» **RECORDS FOR PROCESSING**
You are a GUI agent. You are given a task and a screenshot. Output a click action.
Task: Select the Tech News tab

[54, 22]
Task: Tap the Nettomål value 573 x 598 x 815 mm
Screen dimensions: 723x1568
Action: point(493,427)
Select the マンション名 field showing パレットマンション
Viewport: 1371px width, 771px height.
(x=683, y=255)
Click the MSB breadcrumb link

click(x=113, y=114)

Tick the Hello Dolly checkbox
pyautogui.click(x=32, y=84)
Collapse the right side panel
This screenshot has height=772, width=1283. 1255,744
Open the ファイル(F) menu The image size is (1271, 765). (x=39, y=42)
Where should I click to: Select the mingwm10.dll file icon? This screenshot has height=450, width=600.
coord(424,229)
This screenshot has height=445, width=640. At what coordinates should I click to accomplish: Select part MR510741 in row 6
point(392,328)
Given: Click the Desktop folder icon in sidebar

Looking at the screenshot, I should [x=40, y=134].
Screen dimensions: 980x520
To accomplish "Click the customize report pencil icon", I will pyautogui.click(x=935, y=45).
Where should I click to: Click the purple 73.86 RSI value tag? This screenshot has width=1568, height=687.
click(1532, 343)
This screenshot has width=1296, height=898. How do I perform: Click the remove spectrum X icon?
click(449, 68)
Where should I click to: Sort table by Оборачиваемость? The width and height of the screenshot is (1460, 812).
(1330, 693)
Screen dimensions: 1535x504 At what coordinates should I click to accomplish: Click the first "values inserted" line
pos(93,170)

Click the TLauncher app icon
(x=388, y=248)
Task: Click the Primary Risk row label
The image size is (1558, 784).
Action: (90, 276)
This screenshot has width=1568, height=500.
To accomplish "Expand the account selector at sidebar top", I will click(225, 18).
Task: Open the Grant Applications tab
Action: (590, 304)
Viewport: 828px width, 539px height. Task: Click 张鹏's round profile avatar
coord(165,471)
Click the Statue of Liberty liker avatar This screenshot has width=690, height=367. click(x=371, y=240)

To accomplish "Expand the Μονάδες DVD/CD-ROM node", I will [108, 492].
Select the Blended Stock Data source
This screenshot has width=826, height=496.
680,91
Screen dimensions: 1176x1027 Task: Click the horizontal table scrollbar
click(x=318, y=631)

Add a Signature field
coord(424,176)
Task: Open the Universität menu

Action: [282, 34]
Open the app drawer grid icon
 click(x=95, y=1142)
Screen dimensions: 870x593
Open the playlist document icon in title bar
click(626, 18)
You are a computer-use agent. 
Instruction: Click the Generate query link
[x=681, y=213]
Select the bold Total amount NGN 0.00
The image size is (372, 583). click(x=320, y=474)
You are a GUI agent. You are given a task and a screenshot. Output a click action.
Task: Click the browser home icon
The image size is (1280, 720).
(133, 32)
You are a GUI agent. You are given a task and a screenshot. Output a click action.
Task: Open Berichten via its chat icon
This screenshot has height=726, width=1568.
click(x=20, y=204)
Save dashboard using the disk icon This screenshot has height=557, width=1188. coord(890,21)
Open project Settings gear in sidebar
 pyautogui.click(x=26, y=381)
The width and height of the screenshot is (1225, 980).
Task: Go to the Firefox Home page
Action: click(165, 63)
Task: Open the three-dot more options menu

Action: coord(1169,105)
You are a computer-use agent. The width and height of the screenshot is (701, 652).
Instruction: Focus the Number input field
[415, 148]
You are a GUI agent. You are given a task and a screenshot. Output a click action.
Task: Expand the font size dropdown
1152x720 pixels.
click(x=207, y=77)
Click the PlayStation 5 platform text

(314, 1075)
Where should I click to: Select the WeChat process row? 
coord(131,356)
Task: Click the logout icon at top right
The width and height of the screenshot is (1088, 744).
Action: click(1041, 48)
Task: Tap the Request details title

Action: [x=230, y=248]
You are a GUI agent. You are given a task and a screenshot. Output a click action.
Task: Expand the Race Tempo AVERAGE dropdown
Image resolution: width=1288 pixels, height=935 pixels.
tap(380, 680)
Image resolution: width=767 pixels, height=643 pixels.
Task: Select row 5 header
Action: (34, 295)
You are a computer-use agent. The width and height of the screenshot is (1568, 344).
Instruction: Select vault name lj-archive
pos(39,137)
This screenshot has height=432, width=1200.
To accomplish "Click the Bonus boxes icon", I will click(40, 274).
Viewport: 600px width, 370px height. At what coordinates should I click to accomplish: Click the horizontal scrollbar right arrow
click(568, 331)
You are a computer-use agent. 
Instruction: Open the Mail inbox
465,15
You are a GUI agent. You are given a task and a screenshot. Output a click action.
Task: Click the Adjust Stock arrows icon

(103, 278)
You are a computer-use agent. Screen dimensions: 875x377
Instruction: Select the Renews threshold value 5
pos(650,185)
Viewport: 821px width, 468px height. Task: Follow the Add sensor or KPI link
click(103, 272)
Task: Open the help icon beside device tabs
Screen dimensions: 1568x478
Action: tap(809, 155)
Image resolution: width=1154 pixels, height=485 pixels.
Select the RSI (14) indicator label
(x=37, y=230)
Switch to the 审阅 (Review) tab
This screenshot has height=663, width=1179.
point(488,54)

» **PROBLEM TO WORK ON**
No line may be altered or left out when the data is written out.

» **ANSWER BELOW**
You are a GUI agent. You are given a task and a screenshot. Output a click action.
Task: Select the Tech News tab

[54, 22]
Task: Tap the Nettomål value 573 x 598 x 815 mm
Screen dimensions: 723x1568
Action: point(493,427)
Select the マンション名 field showing パレットマンション
Viewport: 1371px width, 771px height.
(x=683, y=255)
Click the MSB breadcrumb link

click(x=113, y=114)

Tick the Hello Dolly checkbox
pyautogui.click(x=32, y=84)
Collapse the right side panel
This screenshot has height=772, width=1283. 1255,744
Open the ファイル(F) menu The image size is (1271, 765). (x=39, y=42)
Where should I click to: Select the mingwm10.dll file icon? This screenshot has height=450, width=600.
coord(424,229)
This screenshot has height=445, width=640. At what coordinates should I click to accomplish: Select part MR510741 in row 6
point(392,328)
Given: Click the Desktop folder icon in sidebar

Looking at the screenshot, I should [x=40, y=134].
Screen dimensions: 980x520
To accomplish "Click the customize report pencil icon", I will pyautogui.click(x=935, y=45).
Where should I click to: Click the purple 73.86 RSI value tag? This screenshot has width=1568, height=687.
click(1532, 343)
This screenshot has width=1296, height=898. How do I perform: Click the remove spectrum X icon?
click(449, 68)
Where should I click to: Sort table by Оборачиваемость? The width and height of the screenshot is (1460, 812).
(1330, 693)
Screen dimensions: 1535x504 At what coordinates should I click to accomplish: Click the first "values inserted" line
pos(93,170)

Click the TLauncher app icon
(x=388, y=248)
Task: Click the Primary Risk row label
The image size is (1558, 784).
Action: (90, 276)
This screenshot has width=1568, height=500.
To accomplish "Expand the account selector at sidebar top", I will click(225, 18).
Task: Open the Grant Applications tab
Action: (590, 304)
Viewport: 828px width, 539px height. Task: Click 张鹏's round profile avatar
coord(165,471)
Click the Statue of Liberty liker avatar This screenshot has width=690, height=367. click(x=371, y=240)

To accomplish "Expand the Μονάδες DVD/CD-ROM node", I will [108, 492].
Select the Blended Stock Data source
This screenshot has width=826, height=496.
680,91
Screen dimensions: 1176x1027 Task: Click the horizontal table scrollbar
click(x=318, y=631)

Add a Signature field
coord(424,176)
Task: Open the Universität menu

Action: [282, 34]
Open the app drawer grid icon
 click(x=95, y=1142)
Screen dimensions: 870x593
Open the playlist document icon in title bar
click(626, 18)
You are a computer-use agent. 
Instruction: Click the Generate query link
[x=681, y=213]
Select the bold Total amount NGN 0.00
The image size is (372, 583). click(x=320, y=474)
You are a GUI agent. You are given a task and a screenshot. Output a click action.
Task: Click the browser home icon
The image size is (1280, 720).
(133, 32)
You are a GUI agent. You are given a task and a screenshot. Output a click action.
Task: Open Berichten via its chat icon
This screenshot has height=726, width=1568.
click(x=20, y=204)
Save dashboard using the disk icon This screenshot has height=557, width=1188. coord(890,21)
Open project Settings gear in sidebar
 pyautogui.click(x=26, y=381)
The width and height of the screenshot is (1225, 980).
Task: Go to the Firefox Home page
Action: click(165, 63)
Task: Open the three-dot more options menu

Action: coord(1169,105)
You are a computer-use agent. The width and height of the screenshot is (701, 652).
Instruction: Focus the Number input field
[415, 148]
You are a GUI agent. You are given a task and a screenshot. Output a click action.
Task: Expand the font size dropdown
1152x720 pixels.
click(x=207, y=77)
Click the PlayStation 5 platform text

(314, 1075)
Where should I click to: Select the WeChat process row? 
coord(131,356)
Task: Click the logout icon at top right
The width and height of the screenshot is (1088, 744).
Action: click(1041, 48)
Task: Tap the Request details title

Action: [x=230, y=248]
You are a GUI agent. You are given a task and a screenshot. Output a click action.
Task: Expand the Race Tempo AVERAGE dropdown
Image resolution: width=1288 pixels, height=935 pixels.
tap(380, 680)
Image resolution: width=767 pixels, height=643 pixels.
Task: Select row 5 header
Action: (34, 295)
You are a computer-use agent. The width and height of the screenshot is (1568, 344).
Instruction: Select vault name lj-archive
pos(39,137)
This screenshot has height=432, width=1200.
To accomplish "Click the Bonus boxes icon", I will click(40, 274).
Viewport: 600px width, 370px height. At what coordinates should I click to accomplish: Click the horizontal scrollbar right arrow
click(568, 331)
You are a computer-use agent. 
Instruction: Open the Mail inbox
465,15
You are a GUI agent. You are given a task and a screenshot. Output a click action.
Task: Click the Adjust Stock arrows icon

(103, 278)
You are a computer-use agent. Screen dimensions: 875x377
Instruction: Select the Renews threshold value 5
pos(650,185)
Viewport: 821px width, 468px height. Task: Follow the Add sensor or KPI link
click(103, 272)
Task: Open the help icon beside device tabs
Screen dimensions: 1568x478
Action: tap(809, 155)
Image resolution: width=1154 pixels, height=485 pixels.
Select the RSI (14) indicator label
(x=37, y=230)
Switch to the 审阅 (Review) tab
This screenshot has height=663, width=1179.
point(488,54)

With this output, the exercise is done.